FMCSA will accept comments on the training, qualifications, driving limitations, and vehicle safety systems the agency should consider in developing options or approaches for a second pilot program until July 15. Comments can be submitted here.

OOIDA has also spoken out against efforts to lower the driving age, saying it will lead to a decrease in safety and allow large motor carriers to pay lower wages.

“OOIDA naturally has concerns about efforts by large motor carriers to allow teenagers to become interstate drivers,” said Collin Long, OOIDA’s director of government affairs. “First and foremost, research and data has consistently indicated younger drivers are less safe behind the wheel than their older counterparts.”

The Association also contends that the push for lowering the driving age has been linked to the idea that the trucking industry was facing a driver shortage. However, a recent federal report affirmed OOIDA’s longtime stance that there is no driver shortage.

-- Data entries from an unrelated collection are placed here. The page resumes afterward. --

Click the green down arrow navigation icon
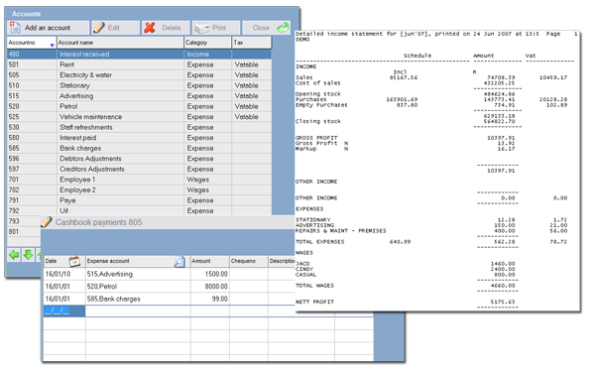Image resolution: width=595 pixels, height=373 pixels. (x=28, y=255)
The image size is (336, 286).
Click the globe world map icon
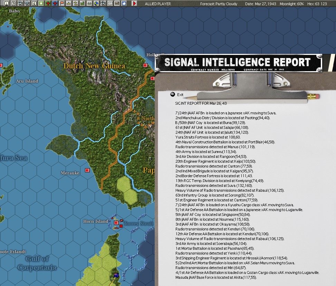click(96, 3)
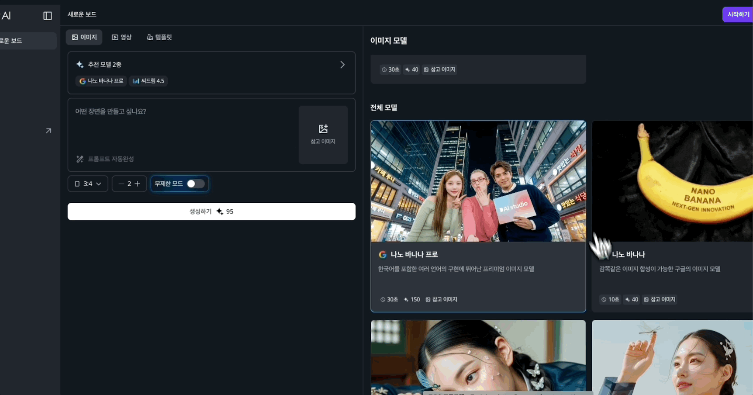Select the 이미지 tab
The image size is (753, 395).
click(x=84, y=37)
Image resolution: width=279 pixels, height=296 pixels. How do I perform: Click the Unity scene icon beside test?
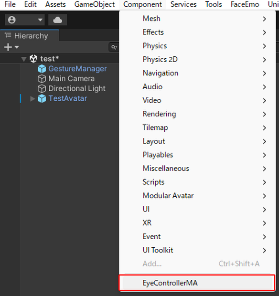(33, 59)
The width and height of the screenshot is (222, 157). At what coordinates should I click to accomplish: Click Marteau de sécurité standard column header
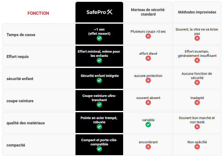148,12
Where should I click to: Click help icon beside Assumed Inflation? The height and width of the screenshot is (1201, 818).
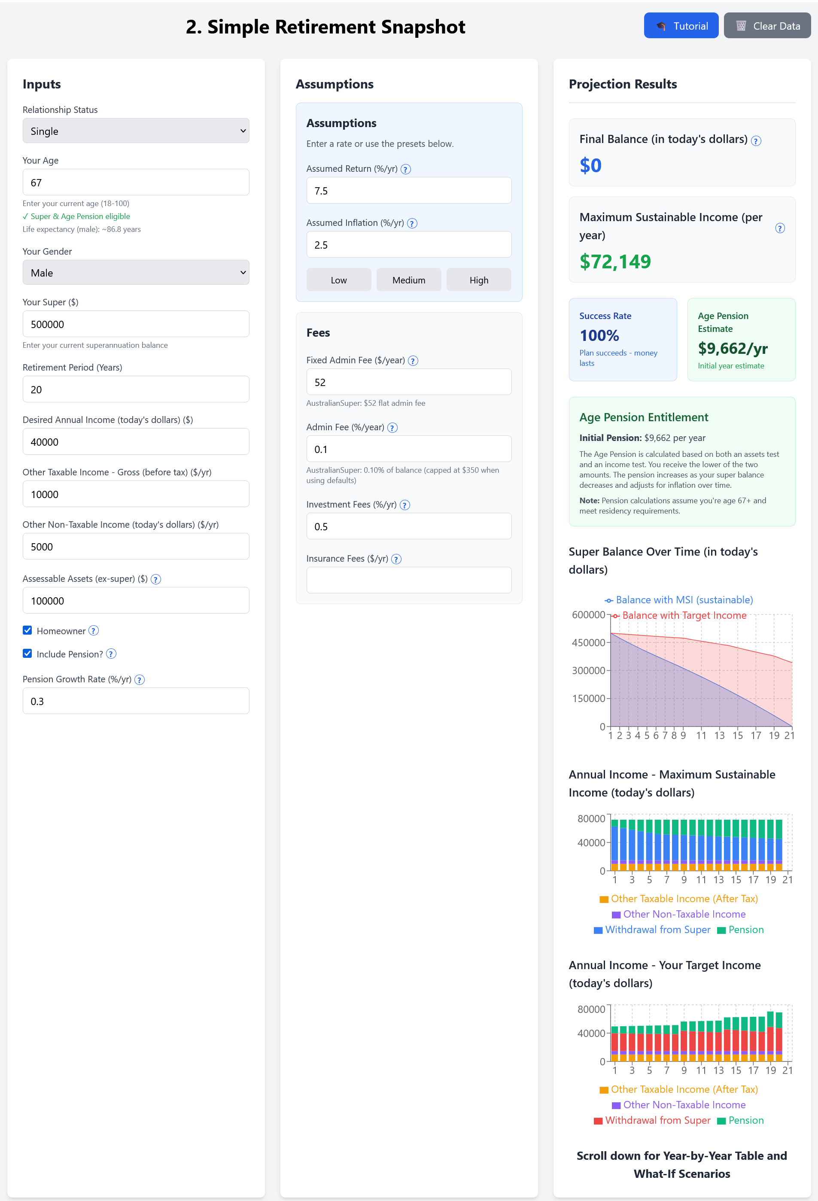pos(412,223)
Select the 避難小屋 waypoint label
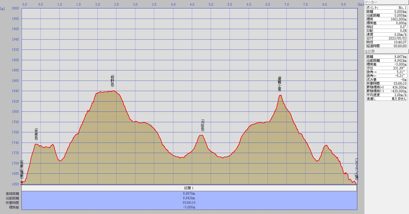This screenshot has height=214, width=409. [x=280, y=84]
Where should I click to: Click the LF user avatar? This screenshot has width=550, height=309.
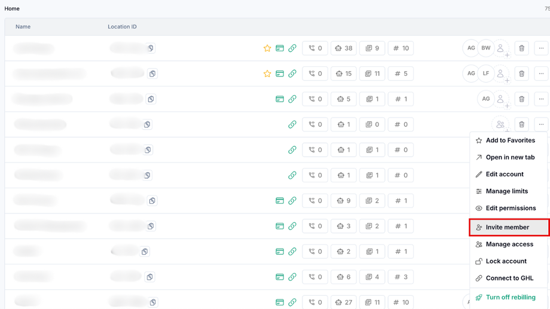(x=486, y=74)
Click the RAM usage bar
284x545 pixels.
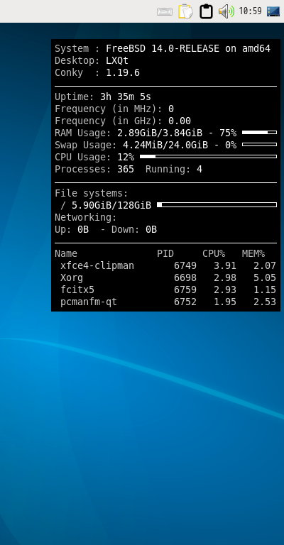point(259,133)
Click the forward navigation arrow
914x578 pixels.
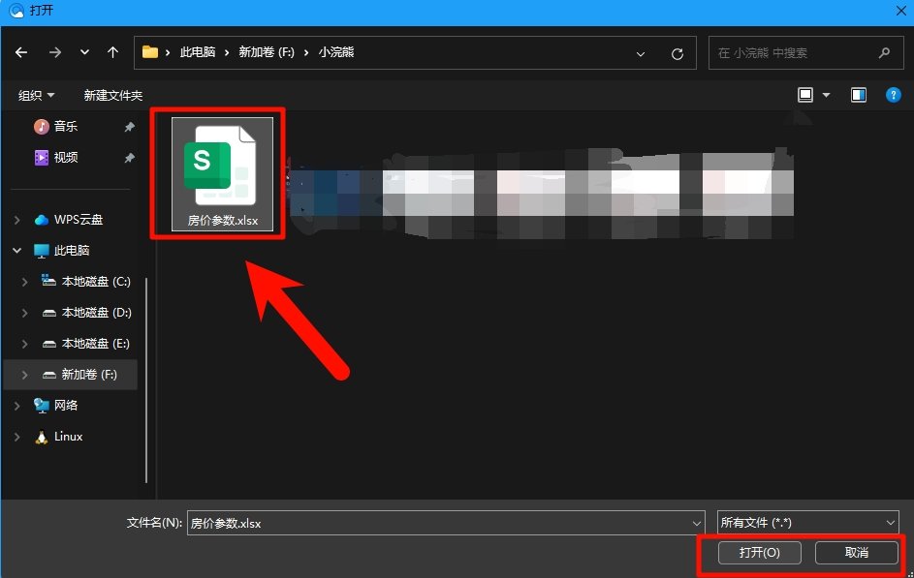(55, 52)
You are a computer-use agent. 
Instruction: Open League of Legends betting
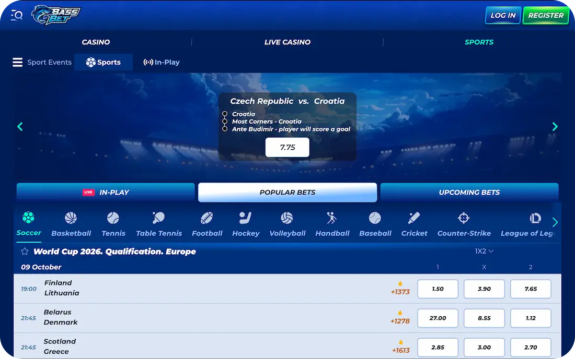click(x=531, y=224)
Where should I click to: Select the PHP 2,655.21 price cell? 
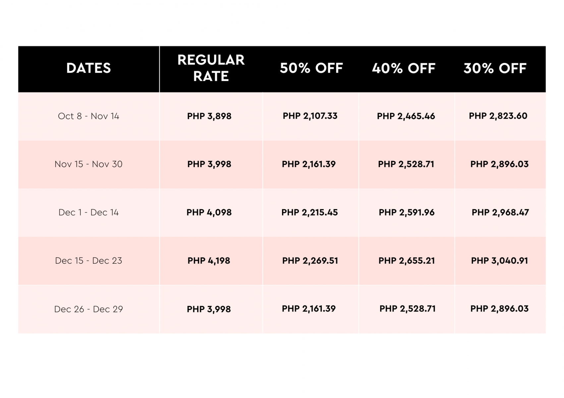click(x=407, y=261)
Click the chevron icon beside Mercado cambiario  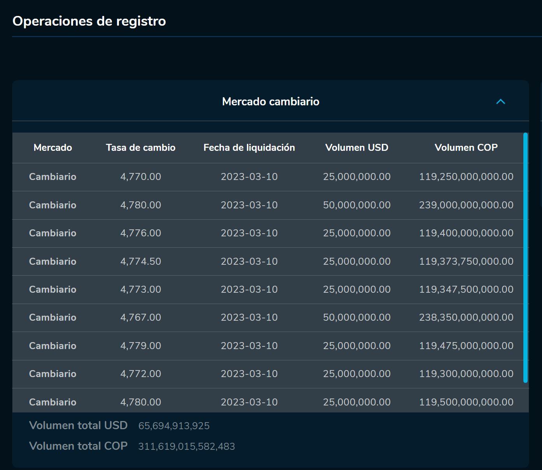[x=500, y=101]
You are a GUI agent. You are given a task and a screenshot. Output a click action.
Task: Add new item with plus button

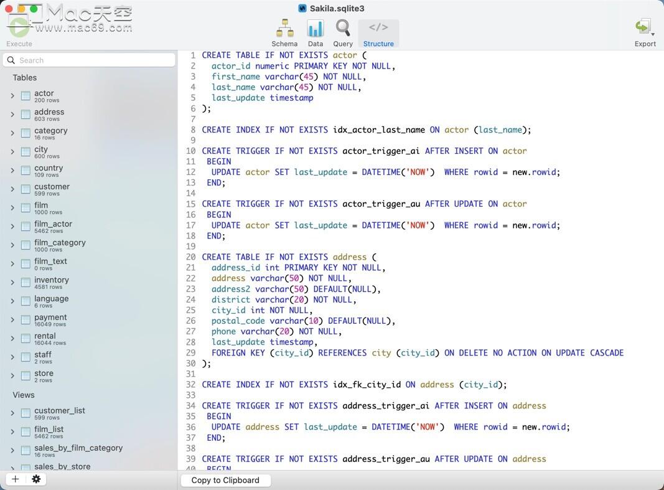15,479
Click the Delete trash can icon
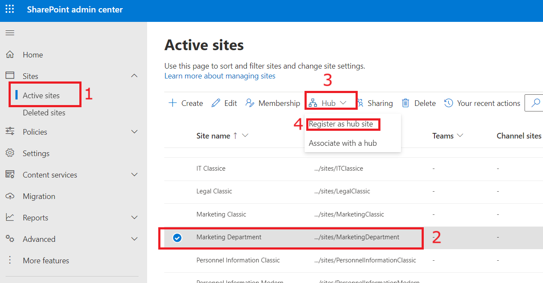Screen dimensions: 543x283 [x=405, y=103]
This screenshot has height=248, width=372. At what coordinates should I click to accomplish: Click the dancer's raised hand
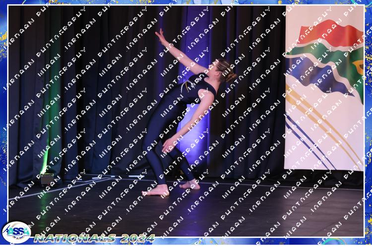[x=160, y=34]
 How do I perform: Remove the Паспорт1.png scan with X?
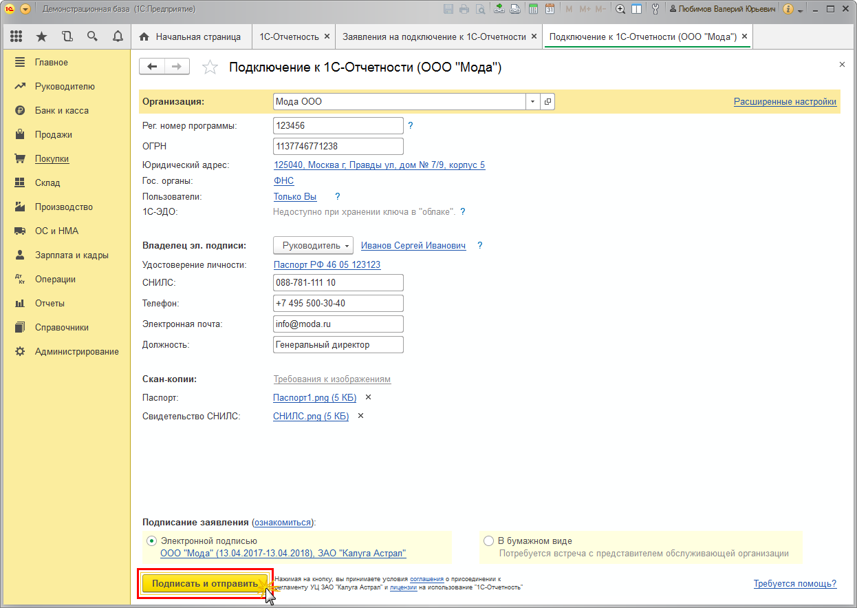point(368,397)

“For decades, our country’s largest motor carriers and trade associations in Washington, D.C., that represent them have touted the myth of a driver shortage as a means to promote policies designed to maintain the cheapest labor supply possible,” OOIDA President Todd Spencer wrote in a letter to lawmakers. “Experience tells us many of those entities pushing for a change in the current minimum-age requirement would simply use it to take advantage of a new pool of drivers – teenagers, who would be subjected to poor working conditions, predatory lease-to-own schemes, and woefully inadequate compensation.”